We next measured the function of hippocampal spatial working memory by using the Y-maze test. Rodents typically prefer to explore a new arm of a maze instead of going to the previously visited arm. The Y-maze test measures the willingness of mice to explore new environments by counting the number of arm entries and calculating the percentage of alternation, which is related to the hippocampal spatial working memory. Normal mice show a high percentage of alternation. Thus, this test can easily quantify the cognitive deficits in mice [62, 63]. The number of total arm entries was similar in all four groups of mice, showing intact general locomotor activity (Fig. 5f, top). However, the CRS/Saline group showed a significantly reduced percentage of alternation compared to the Ctrl/Saline group, while the CRS/Insulin group recovered it to a level similar to those of Ctrl groups (Fig. 5f, bottom). To confirm biochemically whether intranasal insulin delivery recovered insulin signaling impaired by CRS, we measured the expression and phosphorylation levels of the relevant signaling proteins in the hippocampus by immunoblotting analysis (Fig. 6a). The expression levels of GR and IRβ were increased only in the CRS/Saline group (Fig. 6b, left). Interestingly, the levels of p-IRS1-Y608, p-Akt-S473, and p-mTOR-S2448 were reduced in the CRS/Saline groups but recovered in the CRS/Insulin groups (Fig. 6b, right). Altogether, these data suggest that intranasal insulin delivery relieved stress in the hippocampus.

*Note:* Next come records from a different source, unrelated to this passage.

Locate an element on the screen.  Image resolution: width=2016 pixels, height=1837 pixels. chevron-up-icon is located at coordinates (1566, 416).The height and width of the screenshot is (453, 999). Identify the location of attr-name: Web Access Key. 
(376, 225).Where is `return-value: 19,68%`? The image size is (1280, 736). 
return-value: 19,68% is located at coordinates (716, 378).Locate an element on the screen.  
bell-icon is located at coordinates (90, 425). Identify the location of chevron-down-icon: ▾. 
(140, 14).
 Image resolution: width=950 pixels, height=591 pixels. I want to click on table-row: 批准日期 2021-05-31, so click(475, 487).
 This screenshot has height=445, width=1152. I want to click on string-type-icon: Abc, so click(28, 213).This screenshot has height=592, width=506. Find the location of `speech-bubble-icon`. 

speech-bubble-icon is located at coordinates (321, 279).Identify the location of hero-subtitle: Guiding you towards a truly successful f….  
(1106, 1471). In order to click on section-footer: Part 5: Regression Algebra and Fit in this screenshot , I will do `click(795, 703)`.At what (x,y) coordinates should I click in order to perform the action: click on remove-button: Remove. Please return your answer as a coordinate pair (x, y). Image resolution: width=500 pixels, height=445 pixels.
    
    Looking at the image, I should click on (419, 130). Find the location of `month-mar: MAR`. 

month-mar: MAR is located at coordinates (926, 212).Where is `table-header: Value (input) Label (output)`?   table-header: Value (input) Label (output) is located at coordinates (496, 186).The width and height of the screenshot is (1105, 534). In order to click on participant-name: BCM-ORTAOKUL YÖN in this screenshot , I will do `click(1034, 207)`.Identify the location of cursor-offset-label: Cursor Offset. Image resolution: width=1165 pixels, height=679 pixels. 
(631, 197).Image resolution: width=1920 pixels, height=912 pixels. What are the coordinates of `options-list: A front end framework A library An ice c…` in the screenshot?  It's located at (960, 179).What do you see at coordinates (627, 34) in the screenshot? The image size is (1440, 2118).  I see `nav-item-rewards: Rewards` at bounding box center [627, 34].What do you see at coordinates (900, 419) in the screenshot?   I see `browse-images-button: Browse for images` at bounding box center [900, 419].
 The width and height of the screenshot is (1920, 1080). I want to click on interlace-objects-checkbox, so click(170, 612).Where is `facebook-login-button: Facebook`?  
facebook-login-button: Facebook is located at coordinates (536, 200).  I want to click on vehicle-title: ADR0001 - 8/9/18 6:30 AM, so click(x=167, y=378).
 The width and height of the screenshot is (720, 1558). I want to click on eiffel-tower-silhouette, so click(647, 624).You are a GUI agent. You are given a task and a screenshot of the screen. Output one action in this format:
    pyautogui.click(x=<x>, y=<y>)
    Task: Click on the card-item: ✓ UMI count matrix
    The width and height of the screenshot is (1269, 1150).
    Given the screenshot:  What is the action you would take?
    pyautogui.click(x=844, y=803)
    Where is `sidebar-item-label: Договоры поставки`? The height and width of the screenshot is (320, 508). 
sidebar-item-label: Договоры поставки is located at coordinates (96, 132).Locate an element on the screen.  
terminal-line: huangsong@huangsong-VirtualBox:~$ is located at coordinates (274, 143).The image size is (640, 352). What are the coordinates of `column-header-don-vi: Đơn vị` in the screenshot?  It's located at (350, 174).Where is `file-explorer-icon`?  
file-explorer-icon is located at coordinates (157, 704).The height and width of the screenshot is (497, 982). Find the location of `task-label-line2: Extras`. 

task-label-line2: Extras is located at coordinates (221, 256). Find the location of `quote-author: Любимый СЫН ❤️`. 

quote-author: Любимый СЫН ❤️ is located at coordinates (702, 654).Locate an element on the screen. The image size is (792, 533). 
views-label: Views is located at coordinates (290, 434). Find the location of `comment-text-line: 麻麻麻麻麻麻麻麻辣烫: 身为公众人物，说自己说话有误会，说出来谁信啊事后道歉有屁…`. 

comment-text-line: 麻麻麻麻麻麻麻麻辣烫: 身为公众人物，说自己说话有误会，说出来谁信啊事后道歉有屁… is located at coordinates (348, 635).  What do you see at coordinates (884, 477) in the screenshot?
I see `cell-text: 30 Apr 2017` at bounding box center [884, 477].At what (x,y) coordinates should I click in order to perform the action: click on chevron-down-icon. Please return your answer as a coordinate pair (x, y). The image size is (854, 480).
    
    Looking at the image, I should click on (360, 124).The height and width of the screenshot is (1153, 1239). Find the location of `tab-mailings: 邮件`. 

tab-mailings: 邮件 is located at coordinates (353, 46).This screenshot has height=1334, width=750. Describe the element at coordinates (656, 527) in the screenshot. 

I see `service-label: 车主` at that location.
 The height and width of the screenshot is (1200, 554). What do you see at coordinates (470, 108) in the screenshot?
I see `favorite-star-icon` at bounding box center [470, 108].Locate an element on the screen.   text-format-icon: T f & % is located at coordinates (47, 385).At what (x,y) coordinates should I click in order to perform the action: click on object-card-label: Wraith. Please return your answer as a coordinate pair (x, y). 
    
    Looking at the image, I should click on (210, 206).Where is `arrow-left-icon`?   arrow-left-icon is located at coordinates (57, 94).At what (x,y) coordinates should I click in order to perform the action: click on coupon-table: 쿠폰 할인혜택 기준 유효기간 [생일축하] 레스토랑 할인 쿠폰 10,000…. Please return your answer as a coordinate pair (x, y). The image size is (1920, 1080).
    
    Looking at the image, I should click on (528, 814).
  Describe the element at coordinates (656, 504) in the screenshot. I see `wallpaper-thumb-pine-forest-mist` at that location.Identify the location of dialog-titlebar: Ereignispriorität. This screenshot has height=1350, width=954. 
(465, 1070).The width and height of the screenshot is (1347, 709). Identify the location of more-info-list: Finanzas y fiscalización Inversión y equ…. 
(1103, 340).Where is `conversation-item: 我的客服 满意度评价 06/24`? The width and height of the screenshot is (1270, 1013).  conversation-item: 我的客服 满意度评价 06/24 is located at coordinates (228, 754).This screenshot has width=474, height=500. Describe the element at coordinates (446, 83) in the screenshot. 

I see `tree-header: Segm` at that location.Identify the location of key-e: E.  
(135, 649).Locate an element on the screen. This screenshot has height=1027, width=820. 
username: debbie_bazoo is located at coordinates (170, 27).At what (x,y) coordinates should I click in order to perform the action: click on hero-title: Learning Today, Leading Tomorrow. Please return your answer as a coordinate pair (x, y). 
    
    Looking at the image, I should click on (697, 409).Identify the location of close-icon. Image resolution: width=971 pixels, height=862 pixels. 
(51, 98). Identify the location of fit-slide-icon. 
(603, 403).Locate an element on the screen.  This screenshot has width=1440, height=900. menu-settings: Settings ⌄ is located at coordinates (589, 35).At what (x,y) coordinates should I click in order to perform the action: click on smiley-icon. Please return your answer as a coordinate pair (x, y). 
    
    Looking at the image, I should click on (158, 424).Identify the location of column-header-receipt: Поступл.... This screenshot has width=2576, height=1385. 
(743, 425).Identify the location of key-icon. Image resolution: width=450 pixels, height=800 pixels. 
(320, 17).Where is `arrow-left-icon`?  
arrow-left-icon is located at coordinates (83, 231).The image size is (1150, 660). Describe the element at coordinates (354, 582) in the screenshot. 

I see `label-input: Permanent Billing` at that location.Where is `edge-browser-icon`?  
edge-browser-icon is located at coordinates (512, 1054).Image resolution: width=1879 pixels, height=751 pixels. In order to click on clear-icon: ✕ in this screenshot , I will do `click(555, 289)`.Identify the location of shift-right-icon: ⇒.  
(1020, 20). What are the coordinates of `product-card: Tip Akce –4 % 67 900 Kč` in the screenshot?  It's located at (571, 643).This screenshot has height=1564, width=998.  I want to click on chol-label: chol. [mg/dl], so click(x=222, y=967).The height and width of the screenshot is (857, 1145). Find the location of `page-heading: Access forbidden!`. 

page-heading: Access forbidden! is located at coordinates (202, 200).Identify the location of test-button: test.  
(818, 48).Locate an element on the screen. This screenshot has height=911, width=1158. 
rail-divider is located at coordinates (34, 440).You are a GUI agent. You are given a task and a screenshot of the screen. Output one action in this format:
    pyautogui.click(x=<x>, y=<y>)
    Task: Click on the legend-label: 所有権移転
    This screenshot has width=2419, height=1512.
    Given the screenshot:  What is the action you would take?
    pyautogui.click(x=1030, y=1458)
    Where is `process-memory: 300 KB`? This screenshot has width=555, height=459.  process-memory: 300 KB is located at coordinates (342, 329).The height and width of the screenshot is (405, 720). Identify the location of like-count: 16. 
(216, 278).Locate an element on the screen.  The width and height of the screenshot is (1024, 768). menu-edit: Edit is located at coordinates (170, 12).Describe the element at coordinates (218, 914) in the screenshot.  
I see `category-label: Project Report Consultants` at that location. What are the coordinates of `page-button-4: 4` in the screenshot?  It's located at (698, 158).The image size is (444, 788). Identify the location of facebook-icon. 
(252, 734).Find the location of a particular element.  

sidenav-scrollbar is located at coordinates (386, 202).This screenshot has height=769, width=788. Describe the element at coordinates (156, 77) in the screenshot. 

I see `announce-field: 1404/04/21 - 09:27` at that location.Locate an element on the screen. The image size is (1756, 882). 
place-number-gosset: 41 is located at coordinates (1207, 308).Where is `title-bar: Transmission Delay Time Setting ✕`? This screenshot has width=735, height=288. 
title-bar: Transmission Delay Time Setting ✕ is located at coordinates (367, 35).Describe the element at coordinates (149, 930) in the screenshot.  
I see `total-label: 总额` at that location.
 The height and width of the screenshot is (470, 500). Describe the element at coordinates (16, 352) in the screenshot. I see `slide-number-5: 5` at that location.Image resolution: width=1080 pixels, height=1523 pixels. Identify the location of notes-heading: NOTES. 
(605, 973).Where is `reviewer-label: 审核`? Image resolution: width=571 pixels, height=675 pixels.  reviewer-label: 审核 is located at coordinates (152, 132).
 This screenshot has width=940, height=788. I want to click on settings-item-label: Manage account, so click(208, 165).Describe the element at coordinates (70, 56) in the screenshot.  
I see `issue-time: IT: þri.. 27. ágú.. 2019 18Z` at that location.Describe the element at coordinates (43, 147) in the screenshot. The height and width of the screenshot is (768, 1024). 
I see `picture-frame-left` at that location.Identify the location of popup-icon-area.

Previous study reveals that insulin withdrawal causes a caspase-independent autophagic cell death in adult hippocampal neural stem cells [48], and we confirmed CORT impairs insulin signaling and induces autophagy features in mouse hippocampal neurons in Figs. 1 and 2. We next examined whether CRS-induced impairment of insulin signaling induced the feature of apoptosis or autophagy. LC3-II levels in the hippocampal lysates were increased by CRS, which were suppressed by intranasal insulin administration (Fig. 6c). However, the level of C.Casp-3 was not significantly different between Ctrl and CRS mice hippocampus regardless of intranasal administration of insulin (Fig. 6d). STS-treated in vitro hippocampal neuronal lysate was loaded as a positive marker of C.Casp-3 (Fig. 6a, last lane).

In summary, our data demonstrate that, although psychological stress impairs hippocampal functions and insulin signaling, intranasal insulin delivery can efficiently prevent CRS-induced insulin signaling impairment and rescue deficits in hippocampus-dependent neurobehavior.